Noch immer herrscht insbesondere in den Medien das Klischee vom starken Mann mit immerwährender Potenz vor.
Es gibt sie trotz aller gegenteiligen Behauptungen noch immer, die Mythen und Klischees über den „echten Kerl“, den „richtigen Mann“. Und sie verunsichern beide Geschlechter gleichermaßen. Nicht nur Frauen verzweifeln daran, auch so mancher Mann. Dies gilt ganz besonders dann, wenn es um Sexualität geht. Angeblich können sie immer und denken nur an das Eine. Ganz und gar nicht! Auch Männer haben Komplexe und stellen ihre Potenz bisweilen in Frage. Mann kann und will gar nicht immer und überall. Und das macht insbesondere den Jungen zu schaffen.
Es stimmt zwar, dass Männer und Frauen zu Berührungen unterschiedliche Beziehungen haben; so geht es Frauen in erster Linie um die Berührung selbst, das zärtliche Schmusen, Männer hingegen sehen sie als Einleitung zum Sex. Doch Sexualtherapeuten gehen davon aus, dass Männer durchaus das Bedürfnis haben, durch Berührungen Geborgenheit zu empfinden, allerdings wird dieses Bedürfnis häufig verdrängt. So steht der harte Kerl dem richtigen Mann oftmals im Wege, dabei wünschen sich doch alle Beteiligten, sprich Männer und Frauen, eigentlich eine Trendwende.
Studie belegt Trendwende
Und eine solche ist tatsächlich im Anmarsch. Zumindest lässt eine neue Studie dies vermuten. Diese wertete anlässlich des 30jährigen Jubiläums des bundesweiten Sorgentelefons „Nummer gegen Kummer“ mehr als zwei Millionen Anrufer-Protokolle der letzten zehn Jahre aus. Von den Anrufern, so die überraschten Forscher um den Bildungswissenschaftler Klaus Hurrelmann, sind inzwischen 40 Prozent männlich. Noch im Jahr 2000 war es nur knapp ein Viertel. Ein Anzeichen für einen Wandel der männlichen Identität?
Die Hotline ist laut Hurrelmann eine Art Frühsignalsystem für veränderte Lebensstile, sie gebe Aufschluss über die Lebensauffassung junger Menschen und wie sich diese im Laufe der Zeit verändere. Knapp 3.000 Anrufe pro Tag erhalten die ehrenamtlichen Mitarbeiter der „Nummer gegen Kummer“ im Schnitt, innerhalb der letzten zehn Jahre hat sich die Zahl der Anrufer versechsfacht.

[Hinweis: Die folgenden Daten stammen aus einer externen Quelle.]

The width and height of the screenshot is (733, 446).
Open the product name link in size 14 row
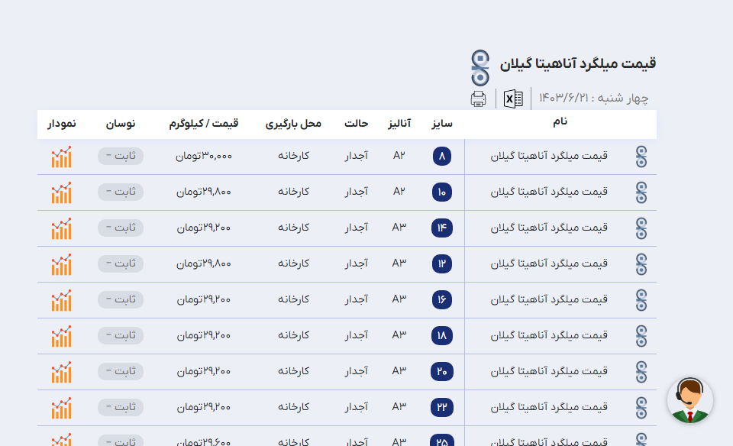click(x=549, y=228)
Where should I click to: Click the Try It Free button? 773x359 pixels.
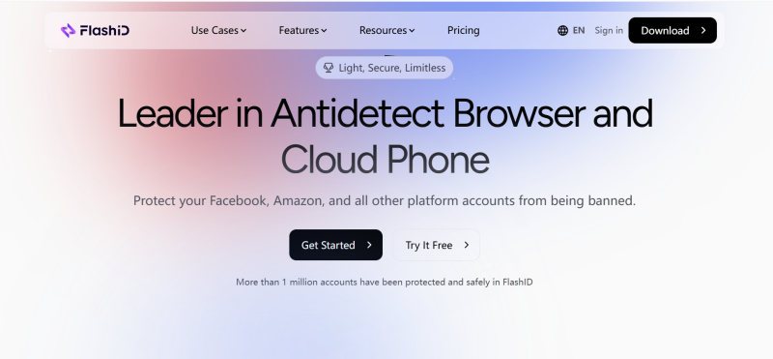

Dies nicht zuletzt, weil immer mehr Jungen zum Telefon greifen, um sich beraten zu lassen und über ihre Probleme zu sprechen.
Unterschiede bei den Themen
Bei Jungen wie Mädchen geht es in erster Linie um Partnerschaft, Liebe und Sexualität. Bezüglich der Themen gibt es jedoch Unterschiede zwischen den Geschlechtern: Mädchen haben häufig eher gefühls- und beziehungsbezogene Fragen und schildern Liebeskummer oder Verliebtheit. Jungen wollen meist etwas über sexuelle Praktiken oder Neigungen wissen. Während nur rund 20 Prozent der Mädchen Fragen zu diesem Themenkomplex haben, sind es bei den Jungen 34 Prozent. Jungen haben auch wesentlich häufiger Fragen zu ihrem Körper und ihrem Aussehen.
Sie plagt die Angst vor dem Versagen, sie stehen unter starkem Druck, denn noch immer herrscht insbesondere in den Medien das Klischee vom starken Mann mit immerwährender Potenz vor. Doch gesellschaftliche Veränderungen passieren langsam, und auch kleine Schritte gehören zu einem großen Weg. Umso erfreulicher, wenn Jungen wie Mädchen das Angebot nutzen, über ihre Probleme und Nöte zu sprechen. Ein erster Schritt, der hoffen lässt, dass die Jungen, die beim Sorgentelefon anrufen, später einmal mit ihrer Partnerin offener über sexuelle Belange reden können.